KALITIMSAL EMPERYALİST..

            Siyonist de prensipte emperyalisttir. Ne ki, işgalci ve sahiplenerek büyümeden yana olanıdır, yani uzaktan sömürgeci olanı değil. Bu bağlamda da Osmanlı ile tam bir mental uyum içinde ve onun yolundan gitmeyi hedefleyendir aslında. Böyle bakınca da, yeni Osmanlı mefhumunun aslında ustaca gizlenmiş; ama ilk fırsatta patlamaya hazır bir Israil mayını olduğunu görmek gerekiyor.
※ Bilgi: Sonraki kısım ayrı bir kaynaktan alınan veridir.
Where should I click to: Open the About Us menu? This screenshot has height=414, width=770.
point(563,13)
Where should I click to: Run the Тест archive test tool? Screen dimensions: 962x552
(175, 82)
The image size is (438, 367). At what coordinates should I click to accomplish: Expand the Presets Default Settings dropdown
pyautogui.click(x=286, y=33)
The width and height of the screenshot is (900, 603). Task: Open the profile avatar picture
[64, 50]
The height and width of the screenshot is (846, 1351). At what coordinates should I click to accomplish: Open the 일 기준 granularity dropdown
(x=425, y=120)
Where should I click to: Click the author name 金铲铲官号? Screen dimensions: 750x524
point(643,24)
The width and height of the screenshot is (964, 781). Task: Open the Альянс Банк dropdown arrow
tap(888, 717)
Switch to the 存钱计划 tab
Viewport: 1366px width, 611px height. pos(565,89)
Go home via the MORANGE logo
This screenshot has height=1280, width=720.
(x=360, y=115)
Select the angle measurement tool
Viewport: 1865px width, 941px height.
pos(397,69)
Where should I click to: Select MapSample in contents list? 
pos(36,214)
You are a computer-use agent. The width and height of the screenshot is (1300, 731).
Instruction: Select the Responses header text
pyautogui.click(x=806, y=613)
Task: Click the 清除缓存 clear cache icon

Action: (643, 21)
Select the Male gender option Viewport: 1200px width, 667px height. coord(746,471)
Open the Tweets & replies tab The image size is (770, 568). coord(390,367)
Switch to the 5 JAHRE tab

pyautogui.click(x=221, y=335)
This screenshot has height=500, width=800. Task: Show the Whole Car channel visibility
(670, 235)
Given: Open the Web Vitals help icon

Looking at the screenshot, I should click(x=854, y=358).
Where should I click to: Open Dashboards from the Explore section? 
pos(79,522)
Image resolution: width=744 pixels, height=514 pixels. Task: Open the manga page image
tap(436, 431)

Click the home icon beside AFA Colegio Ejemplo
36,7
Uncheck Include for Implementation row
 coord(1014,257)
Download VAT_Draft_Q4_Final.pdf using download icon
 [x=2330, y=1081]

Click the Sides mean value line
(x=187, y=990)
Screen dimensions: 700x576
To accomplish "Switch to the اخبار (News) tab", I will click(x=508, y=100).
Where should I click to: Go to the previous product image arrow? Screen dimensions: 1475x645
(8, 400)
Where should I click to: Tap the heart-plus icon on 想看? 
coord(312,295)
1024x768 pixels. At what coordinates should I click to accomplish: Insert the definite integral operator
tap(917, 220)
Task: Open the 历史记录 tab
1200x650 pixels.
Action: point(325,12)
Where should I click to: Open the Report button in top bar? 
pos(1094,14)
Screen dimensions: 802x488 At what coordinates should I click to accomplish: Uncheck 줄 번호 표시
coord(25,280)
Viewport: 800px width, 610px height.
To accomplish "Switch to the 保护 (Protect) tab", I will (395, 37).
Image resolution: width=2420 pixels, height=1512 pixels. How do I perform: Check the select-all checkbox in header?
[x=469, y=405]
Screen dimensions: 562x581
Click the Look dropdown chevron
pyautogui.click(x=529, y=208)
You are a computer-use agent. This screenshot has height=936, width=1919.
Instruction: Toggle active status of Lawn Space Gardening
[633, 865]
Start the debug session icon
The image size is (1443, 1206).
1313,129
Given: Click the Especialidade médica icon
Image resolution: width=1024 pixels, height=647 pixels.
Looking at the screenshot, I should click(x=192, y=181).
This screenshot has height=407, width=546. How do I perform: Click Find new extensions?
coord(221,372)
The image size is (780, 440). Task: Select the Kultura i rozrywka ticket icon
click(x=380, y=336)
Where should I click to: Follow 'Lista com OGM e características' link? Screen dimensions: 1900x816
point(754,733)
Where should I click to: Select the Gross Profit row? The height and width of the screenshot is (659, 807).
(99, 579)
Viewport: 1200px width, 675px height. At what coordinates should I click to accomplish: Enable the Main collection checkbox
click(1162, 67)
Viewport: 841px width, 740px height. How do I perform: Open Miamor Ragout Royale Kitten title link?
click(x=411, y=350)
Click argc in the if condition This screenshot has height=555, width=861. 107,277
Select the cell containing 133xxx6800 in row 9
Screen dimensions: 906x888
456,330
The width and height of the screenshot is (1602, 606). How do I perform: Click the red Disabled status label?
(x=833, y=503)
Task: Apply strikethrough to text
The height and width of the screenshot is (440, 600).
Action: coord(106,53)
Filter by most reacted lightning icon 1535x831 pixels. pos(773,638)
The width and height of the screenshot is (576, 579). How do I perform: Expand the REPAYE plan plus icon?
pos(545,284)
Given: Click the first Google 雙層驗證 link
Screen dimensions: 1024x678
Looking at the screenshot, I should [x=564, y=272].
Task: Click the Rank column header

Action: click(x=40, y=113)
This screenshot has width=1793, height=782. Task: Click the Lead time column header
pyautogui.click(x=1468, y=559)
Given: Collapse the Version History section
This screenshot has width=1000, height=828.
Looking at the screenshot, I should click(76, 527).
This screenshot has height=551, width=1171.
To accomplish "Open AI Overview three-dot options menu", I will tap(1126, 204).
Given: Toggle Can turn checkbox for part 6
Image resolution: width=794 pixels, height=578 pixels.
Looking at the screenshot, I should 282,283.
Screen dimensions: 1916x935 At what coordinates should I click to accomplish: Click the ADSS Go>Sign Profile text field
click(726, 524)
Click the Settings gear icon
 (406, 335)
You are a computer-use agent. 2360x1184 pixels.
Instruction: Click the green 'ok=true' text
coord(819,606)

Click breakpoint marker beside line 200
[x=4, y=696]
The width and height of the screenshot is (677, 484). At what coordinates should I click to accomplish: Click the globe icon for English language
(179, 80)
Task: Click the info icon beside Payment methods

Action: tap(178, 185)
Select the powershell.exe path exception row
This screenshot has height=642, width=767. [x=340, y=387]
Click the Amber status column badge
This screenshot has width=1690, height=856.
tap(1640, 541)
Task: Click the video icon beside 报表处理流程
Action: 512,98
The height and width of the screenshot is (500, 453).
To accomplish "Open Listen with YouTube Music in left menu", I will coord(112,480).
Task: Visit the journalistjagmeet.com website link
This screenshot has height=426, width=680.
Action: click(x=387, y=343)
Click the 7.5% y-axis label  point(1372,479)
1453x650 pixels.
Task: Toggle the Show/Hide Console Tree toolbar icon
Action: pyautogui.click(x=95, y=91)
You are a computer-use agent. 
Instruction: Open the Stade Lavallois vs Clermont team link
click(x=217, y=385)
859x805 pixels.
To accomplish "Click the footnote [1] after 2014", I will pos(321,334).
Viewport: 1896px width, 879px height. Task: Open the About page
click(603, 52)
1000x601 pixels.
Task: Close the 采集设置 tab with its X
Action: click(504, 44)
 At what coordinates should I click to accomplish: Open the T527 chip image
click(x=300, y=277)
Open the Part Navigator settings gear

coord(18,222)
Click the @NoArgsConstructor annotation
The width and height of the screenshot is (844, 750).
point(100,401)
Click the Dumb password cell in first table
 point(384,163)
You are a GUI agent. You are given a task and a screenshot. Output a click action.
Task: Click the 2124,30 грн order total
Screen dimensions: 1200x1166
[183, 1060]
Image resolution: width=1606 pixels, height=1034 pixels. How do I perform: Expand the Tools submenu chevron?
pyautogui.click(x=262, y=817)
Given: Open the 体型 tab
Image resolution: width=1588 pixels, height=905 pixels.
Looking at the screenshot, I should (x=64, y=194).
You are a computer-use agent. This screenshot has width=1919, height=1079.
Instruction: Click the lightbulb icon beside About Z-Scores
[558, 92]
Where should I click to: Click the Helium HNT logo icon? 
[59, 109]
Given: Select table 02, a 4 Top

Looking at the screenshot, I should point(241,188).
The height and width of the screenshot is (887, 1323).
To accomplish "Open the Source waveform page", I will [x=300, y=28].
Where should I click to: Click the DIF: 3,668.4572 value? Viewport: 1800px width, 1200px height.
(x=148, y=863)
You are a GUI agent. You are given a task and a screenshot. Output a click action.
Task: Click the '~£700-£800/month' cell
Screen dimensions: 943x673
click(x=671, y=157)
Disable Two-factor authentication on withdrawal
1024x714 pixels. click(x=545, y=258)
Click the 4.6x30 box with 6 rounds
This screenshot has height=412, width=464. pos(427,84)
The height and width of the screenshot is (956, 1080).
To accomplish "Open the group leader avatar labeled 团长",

Siyonist gerçek ise aslında Musevilerin, “şayet bir vereceksen karşılığında en az iki almalısın” düsturuyla büyütülmelerinde aranmalıdır.

             Aynı paralelde, Müslüman fırkalarını (mezheplerini) birbirlerine düşürerek Hıristiyanlara, İslam bahçesinde uygun adım yeni oyun sahaları yaratılması hedeflenen Ortadoğu’da, böylece Israil’in Siyonist geleceğini veya kalıtımsal emperyalizmini sessiz ve derinden inşa etmesinin de önü açılmış olacaktır. Yani, ortaya çıkacak yeni küçük Müslüman özerk bölgelerine, ne kadar devlet denebilirse, o kadar da kaptıkaçtı devletçik oluşacaktır bölge genelinde. Şayet her şey bu sinsi ve emsallerinden hayli farklı plana uygun yürüyebilirse de elbette.

            Birlikte nefes aldıkları dünyada uyurgezer kaldıkça da, Müslümanların kendi gelecekleri hakkında, bundan böyle Musevilere danışmak ya da nefes alabilmek için onlardan izin almak zorunda kalacakları, kendiliğinden anlaşılıyor olmalıdır artık. Yoksa bizdeki çakma Osmanlı özentilerinden değil. Çünkü tam bağımsız bir Türkiye Cumhuriyetini tenzih etmek kaydıyla, bizimkileri adam yerine koyan bile yok. Çözümse; AKP külliyesinden tamamen arınmış, tam Kemalist bir milli Hükümet kurulamadıkça, kulaklarda bir hoş seda olarak kalacaktır bu ülkede. Demek istiyorum ki; Ehli Beyt İslam ile tam Kemalist bağımsız bir milli ekonomi modeli (MEM) bir araya gelmedikçe. Yani sosyal, tam bağımsız ve milli düşünmedikçe, kurtuluş ümidiniz bile olamayacaktır millet bilesiniz…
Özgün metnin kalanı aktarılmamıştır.